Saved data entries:
——————————

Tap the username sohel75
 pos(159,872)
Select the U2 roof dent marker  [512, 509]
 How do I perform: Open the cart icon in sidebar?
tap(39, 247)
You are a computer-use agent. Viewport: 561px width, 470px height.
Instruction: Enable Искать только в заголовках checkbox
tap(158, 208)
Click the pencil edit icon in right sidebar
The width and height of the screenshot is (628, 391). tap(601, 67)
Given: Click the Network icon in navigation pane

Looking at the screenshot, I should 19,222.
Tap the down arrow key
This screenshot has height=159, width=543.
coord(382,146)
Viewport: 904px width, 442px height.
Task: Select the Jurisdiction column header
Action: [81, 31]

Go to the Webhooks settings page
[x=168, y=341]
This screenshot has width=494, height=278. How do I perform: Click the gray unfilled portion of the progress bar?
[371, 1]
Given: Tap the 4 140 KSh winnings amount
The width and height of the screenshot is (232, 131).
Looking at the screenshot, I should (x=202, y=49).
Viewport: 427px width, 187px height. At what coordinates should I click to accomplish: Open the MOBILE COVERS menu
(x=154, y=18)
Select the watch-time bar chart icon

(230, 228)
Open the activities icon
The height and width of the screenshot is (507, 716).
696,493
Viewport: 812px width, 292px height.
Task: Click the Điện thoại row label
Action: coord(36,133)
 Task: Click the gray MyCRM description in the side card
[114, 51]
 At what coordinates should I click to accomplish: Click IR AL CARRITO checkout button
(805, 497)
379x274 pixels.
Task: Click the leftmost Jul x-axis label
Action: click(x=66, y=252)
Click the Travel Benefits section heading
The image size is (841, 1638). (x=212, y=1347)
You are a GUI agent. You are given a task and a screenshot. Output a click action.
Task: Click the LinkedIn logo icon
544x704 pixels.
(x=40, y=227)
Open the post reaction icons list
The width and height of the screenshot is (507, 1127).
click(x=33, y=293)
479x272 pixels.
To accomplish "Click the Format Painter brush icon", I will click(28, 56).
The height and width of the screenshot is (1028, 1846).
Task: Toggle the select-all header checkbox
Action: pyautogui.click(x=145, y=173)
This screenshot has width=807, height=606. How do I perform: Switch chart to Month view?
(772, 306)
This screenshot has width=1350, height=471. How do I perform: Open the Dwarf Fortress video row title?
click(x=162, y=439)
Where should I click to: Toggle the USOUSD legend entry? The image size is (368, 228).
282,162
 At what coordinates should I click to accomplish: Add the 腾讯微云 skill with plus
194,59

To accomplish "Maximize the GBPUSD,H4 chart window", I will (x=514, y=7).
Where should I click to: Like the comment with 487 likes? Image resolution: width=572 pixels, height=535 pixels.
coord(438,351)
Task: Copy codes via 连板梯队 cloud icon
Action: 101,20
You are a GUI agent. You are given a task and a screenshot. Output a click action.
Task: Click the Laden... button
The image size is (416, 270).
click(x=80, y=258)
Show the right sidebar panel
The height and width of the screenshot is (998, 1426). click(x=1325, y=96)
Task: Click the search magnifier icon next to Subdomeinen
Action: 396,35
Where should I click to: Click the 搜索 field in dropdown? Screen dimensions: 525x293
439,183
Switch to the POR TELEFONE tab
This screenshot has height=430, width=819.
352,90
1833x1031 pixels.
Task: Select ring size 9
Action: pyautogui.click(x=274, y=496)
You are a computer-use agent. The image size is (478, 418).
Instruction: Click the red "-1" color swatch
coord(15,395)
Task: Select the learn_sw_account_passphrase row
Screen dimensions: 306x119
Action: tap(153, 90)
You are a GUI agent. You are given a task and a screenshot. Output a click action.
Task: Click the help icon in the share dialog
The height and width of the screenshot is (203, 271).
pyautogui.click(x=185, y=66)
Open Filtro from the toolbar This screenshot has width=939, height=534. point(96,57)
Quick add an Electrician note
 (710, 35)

——————————

WRITTEN EXERCISE: Write out the entries above verbatim, beginning at the line that contains "Given: Click the" and stopping after the line that contains "Looking at the screenshot, I should (x=202, y=49).".

THE ANSWER:
Given: Click the Network icon in navigation pane

Looking at the screenshot, I should 19,222.
Tap the down arrow key
This screenshot has height=159, width=543.
coord(382,146)
Viewport: 904px width, 442px height.
Task: Select the Jurisdiction column header
Action: [81, 31]

Go to the Webhooks settings page
[x=168, y=341]
This screenshot has width=494, height=278. How do I perform: Click the gray unfilled portion of the progress bar?
[371, 1]
Given: Tap the 4 140 KSh winnings amount
The width and height of the screenshot is (232, 131).
Looking at the screenshot, I should (x=202, y=49).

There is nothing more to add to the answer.